My interest in gerontology began when I worked as an undergraduate student volunteer for the Peace Drum Project, an after-school program that uses arts and community service to promote positive intergenerational interactions between older adults and teens residing in five Boston neighborhoods. During my junior year, I also had an opportunity to attend the Massachusetts Healthy Aging Collaborative conference in 2014, where the University of Massachusetts Boston research team presented a comprehensive report on healthy aging indicators for every city and town of Boston. Seeing how academic work, policy, and community actions inform one another, I became aware of how evidence-based research could promote healthy aging for diverse individuals and directly inform clinical care. These experiences have shaped my initial research focus and led me to pursue graduate work in aging after receiving a Bachelor of Arts in Psychology and Philosophy (double major) from Boston College.

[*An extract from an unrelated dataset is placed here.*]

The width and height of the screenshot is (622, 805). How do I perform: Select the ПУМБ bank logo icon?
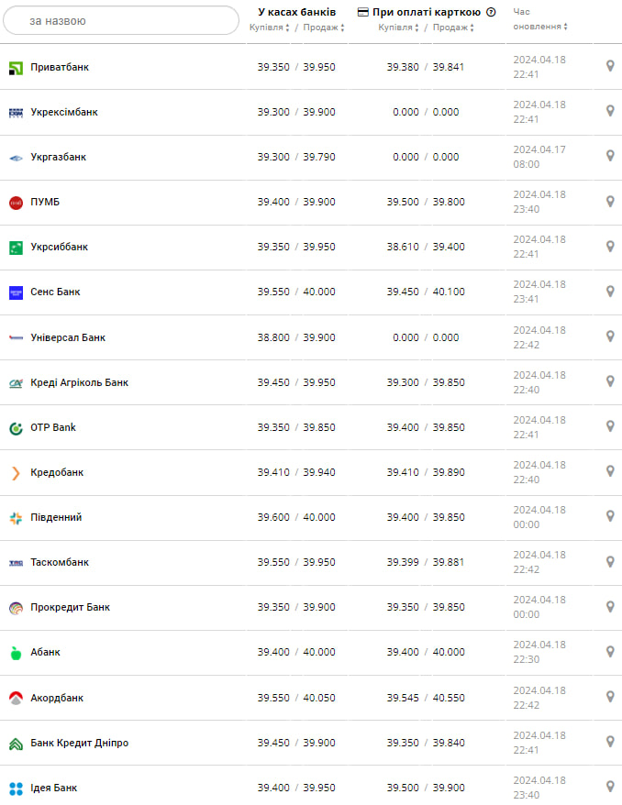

In 2020, I obtained a Ph.D. degree in Gerontology with an emphasis on aging perceptions, family relationships, and health disparities from the University of Massachusetts Boston. I received rigorous training across a broad spectrum of research methods and datasets throughout my graduate studies, including multilevel modeling, structural equation modeling, and dyadic analysis techniques. My research program particularly investigated how the aging experiences of older individuals are shaped in the context of close social and family relationships. My dissertation was comprised of three independent studies that found different ways in which parent-child ties in very late life, parent/in-law ties in midlife, and spousal relationship in midlife influence individuals’ subjective aging views.
My graduate training in an interdisciplinary gerontology program has laid the groundwork for the postdoctoral position at the University of Texas at Austin, which coincided with the global COVID-19 pandemic. During my postdoctoral training, I have expanded my research focus to linking the social environment and the use of information and communications technology to older adults’ health and well-being. Utilizing datasets such as the Daily Experiences and Well-Being Study, the Health and Retirement Study, and the National Health and Aging Trends Study, I have collaborated with a multidisciplinary team of experts in the areas of technology and aging to examine the social impacts of technology access and use in later life (e.g., older adults' daily social media use). My current research program centers around the issue of the digital divide among the older adult population and its relevance to the growing health disparities. Ongoing projects include assessing a) how patterns of information and communications technology use among older adults and their family caregivers affect older adults’ risk of relocation to a residential facility over time, and b) how older adults with functional limitations overcame the existing barriers in accessing and using different online health services during the COVID-19 pandemic.